▶ **Activity**
Pull every "computer" line out of the data below.

··· Records ···

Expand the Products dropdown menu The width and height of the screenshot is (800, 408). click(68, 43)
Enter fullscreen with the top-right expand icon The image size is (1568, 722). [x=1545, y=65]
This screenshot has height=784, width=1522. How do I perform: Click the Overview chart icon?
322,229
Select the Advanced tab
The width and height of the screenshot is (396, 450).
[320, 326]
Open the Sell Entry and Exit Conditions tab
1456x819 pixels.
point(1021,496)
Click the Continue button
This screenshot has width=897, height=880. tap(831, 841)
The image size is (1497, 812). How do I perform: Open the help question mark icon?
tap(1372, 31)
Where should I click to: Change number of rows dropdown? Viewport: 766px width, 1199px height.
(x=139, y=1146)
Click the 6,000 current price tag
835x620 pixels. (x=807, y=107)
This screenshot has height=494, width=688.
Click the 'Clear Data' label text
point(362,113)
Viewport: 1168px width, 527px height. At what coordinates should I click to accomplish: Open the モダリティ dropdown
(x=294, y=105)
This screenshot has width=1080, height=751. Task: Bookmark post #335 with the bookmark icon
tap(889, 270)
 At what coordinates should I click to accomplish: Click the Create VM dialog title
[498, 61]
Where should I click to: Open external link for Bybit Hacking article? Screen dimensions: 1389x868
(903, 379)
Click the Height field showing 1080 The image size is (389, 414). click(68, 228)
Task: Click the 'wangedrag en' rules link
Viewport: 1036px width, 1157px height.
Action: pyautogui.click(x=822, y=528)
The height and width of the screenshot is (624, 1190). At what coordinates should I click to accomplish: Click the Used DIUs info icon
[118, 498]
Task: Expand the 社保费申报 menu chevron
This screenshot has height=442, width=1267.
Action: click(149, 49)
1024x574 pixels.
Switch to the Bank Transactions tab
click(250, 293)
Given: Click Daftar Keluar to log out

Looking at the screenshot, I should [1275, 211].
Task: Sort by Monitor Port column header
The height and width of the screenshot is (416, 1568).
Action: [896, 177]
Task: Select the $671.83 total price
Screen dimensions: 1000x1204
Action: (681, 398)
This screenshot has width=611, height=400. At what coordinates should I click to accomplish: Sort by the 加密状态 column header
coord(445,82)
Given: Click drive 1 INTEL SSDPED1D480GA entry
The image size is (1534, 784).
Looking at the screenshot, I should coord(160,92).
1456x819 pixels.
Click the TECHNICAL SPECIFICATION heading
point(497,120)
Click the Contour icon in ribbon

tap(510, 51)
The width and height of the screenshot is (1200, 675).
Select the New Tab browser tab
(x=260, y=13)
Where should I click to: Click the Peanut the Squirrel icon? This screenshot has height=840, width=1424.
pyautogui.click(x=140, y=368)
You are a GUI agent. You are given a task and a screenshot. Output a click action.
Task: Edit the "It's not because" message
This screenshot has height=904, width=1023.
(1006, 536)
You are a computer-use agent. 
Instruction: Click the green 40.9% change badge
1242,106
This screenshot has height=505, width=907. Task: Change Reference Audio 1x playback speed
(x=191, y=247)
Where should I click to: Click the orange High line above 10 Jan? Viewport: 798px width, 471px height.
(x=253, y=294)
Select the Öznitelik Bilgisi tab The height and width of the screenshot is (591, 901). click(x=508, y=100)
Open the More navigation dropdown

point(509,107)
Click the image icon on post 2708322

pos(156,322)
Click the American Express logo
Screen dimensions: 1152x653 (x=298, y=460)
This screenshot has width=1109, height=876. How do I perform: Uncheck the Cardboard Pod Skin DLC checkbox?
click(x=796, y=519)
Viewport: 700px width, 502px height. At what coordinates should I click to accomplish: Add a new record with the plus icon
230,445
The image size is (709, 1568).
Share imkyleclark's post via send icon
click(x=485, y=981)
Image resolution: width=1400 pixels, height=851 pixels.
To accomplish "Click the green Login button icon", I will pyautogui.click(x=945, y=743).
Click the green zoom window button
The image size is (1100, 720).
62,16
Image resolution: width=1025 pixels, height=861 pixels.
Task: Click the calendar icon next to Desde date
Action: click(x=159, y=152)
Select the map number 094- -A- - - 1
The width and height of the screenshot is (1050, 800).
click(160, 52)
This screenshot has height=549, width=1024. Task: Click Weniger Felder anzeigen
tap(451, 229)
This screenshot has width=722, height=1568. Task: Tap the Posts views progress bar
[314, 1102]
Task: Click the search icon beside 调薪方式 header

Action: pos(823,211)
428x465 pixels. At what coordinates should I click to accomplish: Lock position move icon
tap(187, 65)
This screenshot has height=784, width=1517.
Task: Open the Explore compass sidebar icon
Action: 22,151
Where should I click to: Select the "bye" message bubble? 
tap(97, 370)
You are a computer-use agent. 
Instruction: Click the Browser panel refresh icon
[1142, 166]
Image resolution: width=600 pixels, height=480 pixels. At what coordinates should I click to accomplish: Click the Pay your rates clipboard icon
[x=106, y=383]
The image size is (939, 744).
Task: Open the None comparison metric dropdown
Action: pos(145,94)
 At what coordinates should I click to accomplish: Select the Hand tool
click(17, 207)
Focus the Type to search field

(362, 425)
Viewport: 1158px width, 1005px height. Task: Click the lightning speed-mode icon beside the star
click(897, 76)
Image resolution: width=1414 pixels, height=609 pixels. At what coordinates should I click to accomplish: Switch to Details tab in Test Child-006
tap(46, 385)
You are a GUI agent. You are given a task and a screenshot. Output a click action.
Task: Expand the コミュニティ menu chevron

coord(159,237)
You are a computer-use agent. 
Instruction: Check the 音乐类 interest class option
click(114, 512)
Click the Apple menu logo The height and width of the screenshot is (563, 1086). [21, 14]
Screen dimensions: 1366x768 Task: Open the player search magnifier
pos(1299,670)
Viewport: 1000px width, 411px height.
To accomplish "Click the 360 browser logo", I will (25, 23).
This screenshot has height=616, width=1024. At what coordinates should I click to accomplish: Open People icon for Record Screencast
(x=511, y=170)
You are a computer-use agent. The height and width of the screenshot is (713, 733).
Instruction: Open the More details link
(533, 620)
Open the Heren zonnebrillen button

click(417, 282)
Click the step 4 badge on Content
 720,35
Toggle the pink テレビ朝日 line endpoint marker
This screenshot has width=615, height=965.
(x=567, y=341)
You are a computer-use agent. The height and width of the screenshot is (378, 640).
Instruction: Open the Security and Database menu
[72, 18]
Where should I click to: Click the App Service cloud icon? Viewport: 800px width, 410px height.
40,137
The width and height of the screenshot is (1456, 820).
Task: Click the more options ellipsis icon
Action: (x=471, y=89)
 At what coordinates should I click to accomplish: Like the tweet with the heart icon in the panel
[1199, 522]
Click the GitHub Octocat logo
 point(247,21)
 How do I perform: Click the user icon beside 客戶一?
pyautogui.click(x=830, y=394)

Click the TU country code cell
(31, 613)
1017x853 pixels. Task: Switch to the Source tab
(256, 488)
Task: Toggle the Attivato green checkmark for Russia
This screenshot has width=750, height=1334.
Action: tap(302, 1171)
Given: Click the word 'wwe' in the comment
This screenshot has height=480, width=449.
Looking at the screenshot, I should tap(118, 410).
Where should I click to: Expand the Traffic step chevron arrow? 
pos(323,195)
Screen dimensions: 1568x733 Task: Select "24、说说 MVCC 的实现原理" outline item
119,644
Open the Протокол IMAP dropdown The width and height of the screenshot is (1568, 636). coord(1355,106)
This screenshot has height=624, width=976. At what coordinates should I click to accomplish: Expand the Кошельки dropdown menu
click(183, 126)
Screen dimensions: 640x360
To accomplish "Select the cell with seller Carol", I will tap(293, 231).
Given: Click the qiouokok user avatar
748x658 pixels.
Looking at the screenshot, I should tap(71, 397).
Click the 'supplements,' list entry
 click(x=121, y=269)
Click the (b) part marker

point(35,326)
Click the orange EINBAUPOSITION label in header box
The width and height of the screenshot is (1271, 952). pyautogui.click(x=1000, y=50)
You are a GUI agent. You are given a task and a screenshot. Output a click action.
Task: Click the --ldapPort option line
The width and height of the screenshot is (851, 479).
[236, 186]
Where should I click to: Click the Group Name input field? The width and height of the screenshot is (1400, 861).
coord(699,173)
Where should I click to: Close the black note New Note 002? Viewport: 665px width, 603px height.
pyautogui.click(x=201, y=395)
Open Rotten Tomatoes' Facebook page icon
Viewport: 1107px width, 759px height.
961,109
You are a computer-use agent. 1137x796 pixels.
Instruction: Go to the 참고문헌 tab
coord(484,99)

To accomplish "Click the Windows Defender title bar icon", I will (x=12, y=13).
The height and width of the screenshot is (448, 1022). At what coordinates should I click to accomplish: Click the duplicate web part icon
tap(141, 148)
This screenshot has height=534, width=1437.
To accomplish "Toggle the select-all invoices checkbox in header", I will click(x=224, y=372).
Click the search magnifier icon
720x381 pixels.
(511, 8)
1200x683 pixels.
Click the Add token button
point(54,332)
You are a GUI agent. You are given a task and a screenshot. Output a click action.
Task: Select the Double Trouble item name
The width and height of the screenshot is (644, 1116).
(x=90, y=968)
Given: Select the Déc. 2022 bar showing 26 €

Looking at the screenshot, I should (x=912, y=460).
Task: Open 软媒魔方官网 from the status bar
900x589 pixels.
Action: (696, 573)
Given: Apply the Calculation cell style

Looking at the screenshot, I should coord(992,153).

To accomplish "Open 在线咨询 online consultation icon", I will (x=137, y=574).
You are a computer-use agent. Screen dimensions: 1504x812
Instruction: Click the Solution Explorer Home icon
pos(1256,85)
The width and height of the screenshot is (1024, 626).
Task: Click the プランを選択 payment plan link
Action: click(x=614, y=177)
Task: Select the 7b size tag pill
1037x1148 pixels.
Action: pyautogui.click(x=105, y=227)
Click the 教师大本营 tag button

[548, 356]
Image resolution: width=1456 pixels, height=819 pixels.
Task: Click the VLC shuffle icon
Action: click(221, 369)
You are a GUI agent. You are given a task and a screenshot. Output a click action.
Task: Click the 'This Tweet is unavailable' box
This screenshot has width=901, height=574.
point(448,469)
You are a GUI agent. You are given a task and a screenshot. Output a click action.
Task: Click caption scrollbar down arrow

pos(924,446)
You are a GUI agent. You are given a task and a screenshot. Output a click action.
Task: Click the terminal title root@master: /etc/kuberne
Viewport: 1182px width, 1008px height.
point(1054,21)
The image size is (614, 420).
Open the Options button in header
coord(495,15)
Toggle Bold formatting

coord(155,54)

···

▶ **Exercise output**
You are a computer-use agent. 
You are a computer-use agent. 
You are a computer-use agent. 
You are a computer-use agent. The height and width of the screenshot is (713, 733).
You are a computer-use agent. The height and width of the screenshot is (378, 640).
You are a computer-use agent. 1137x796 pixels.
You are a computer-use agent. Screen dimensions: 1504x812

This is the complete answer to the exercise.